Ein Anti-Trump will Texas erobern
Beto O’Rourke bietet ein anderes Bild. Er kommt von der Grenze zu Mexiko. Er weiß, wovon er redet. Er ist ein Politstar. Trotzdem wäre es eine Überraschung, würde Beto O’Rourke gewinnen.
Noch ist der Hemdkragen frisch gebügelt. Schweißtropfen rinnen dem hochgewachsenen Redner in der gleißenden Mittagssonne von Texas den Nacken herunter. Dabei hat Robert „Beto“O’Rourke gerade erst begonnen. Der 45-Jährige spricht im „Backyard on Bell“, einem bis auf den letzten Platz gefüllten Biergarten in der 114.000 Einwohner zählenden Universitätsstadt Denton. Der Vorort von Dallas gehört zu den suburbanen Wohngebieten, die George W. Bush in den 1990er-Jahren halfen, Texas republikanisch zu färben. Seitdem regiert dort die Parteifarbe rot. Nun setzen die Demokraten darauf, dass Orte wie Denton bei den Zwischenwahlen im November die „blaue Welle“genügend anschwellen lassen, um ihnen im Kongress zu Mehrheiten zu verhelfen. Dafür bräuchten sie 23 zusätzliche Sitze im Repräsentantenhaus und zwei im Senat.
Einer davon könnte ausgerechnet aus der Hochburg der Republikaner in Texas kommen. Gemessen an dem Interesse für den dynamischen Kongressabgeordneten aus El Paso muss der erzkonservative Senator Ted Cruz (47) um seinen Sitz bangen.
Hunderte Neugierige hatten in Denton stundenlang auf den schlaksigen Kerl mit dem dichten, gescheitelten Haar und gewinnendem Lachen gewartet. Bei seinem ersten Besuch war das noch anders. Da kannte den Herausforderer kaum jemand. Was auch erklärt, warum Cruz bei den Vorwahlen doppelt so viele Wähler mobilisieren konnte.
Seitdem holt „Beto“, wie O’Rourke seit Kindheitstagen gerufen wird, rasant auf. Eine clevere Kampagne in den sozialen Netzwerken, TV-Auftritte in beliebten Talkshows, medienträchtige Aktionen wie Skateboarden vor einem Burger-Restaurant, Geschichten über seine Zeit als Musiker der Punkband „Foss“sowie die Unterstützung der Country-Legende Willie Nelson haben dazu beigetragen. Ebenso die giftigen Attacken von Ted Cruz und „Betos“unermüdlicher Wahlkampf. Er erwähnt stolz, bereits alle 254 Wahlbezirke von Texas besucht zu haben. Obwohl er weder Geld von außen akzeptiert noch einen Wahlkampfmanager, weder teure Berater noch Meinungsforscher beschäftigt, sehen ihn Umfragen gleichauf mit Cruz. Experten halten in diesem vielleicht spannendsten Rennen der „Midterms“alles für möglich.

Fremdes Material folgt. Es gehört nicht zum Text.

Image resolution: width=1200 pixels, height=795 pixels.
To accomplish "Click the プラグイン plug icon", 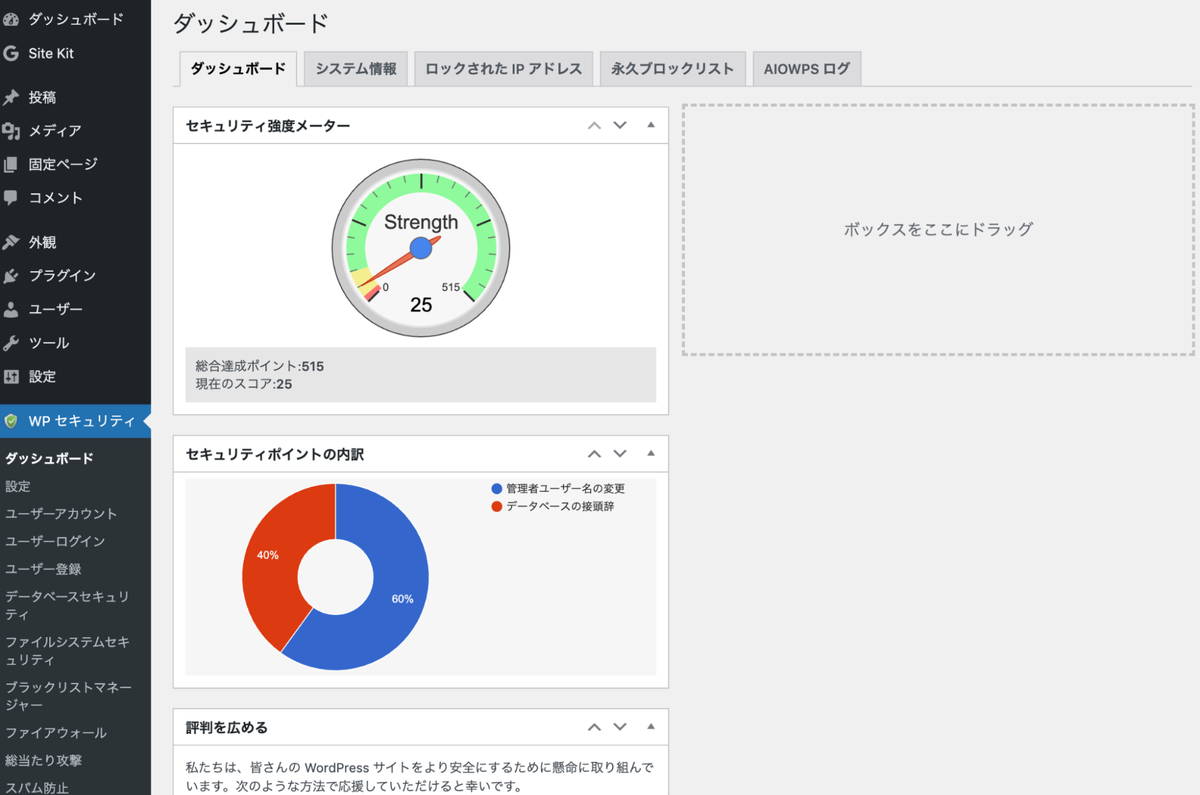I will (14, 275).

Wer einen Beleg für die „Beto-Mania“sucht, findet ihn an diesem Tag in Denton. O’Rourke redet frei, ohne Notizen und Teleprompter, über seine Ideen für ein fortschrittliches Texas. Der in New York studierte Anglizist lädt seine Zuhörer zum Träumen ein, wenn er seine Sätze mit der Formulierung „Was wäre, wenn“einleitet.
Was wäre, wenn Texas in den USA beim Klimaschutz, bezahlbarer Bildung, einer universalen Krankenversicherung, der Legalisierung von Marihuana, strikteren Regeln beim Verkauf von Waffen eine Führungsrolle übernähme – und die Chancen nutzte, die freier Handel, offene Grenzen sowie eine humane Einwanderungs- und Flüchtlingspolitik bieten?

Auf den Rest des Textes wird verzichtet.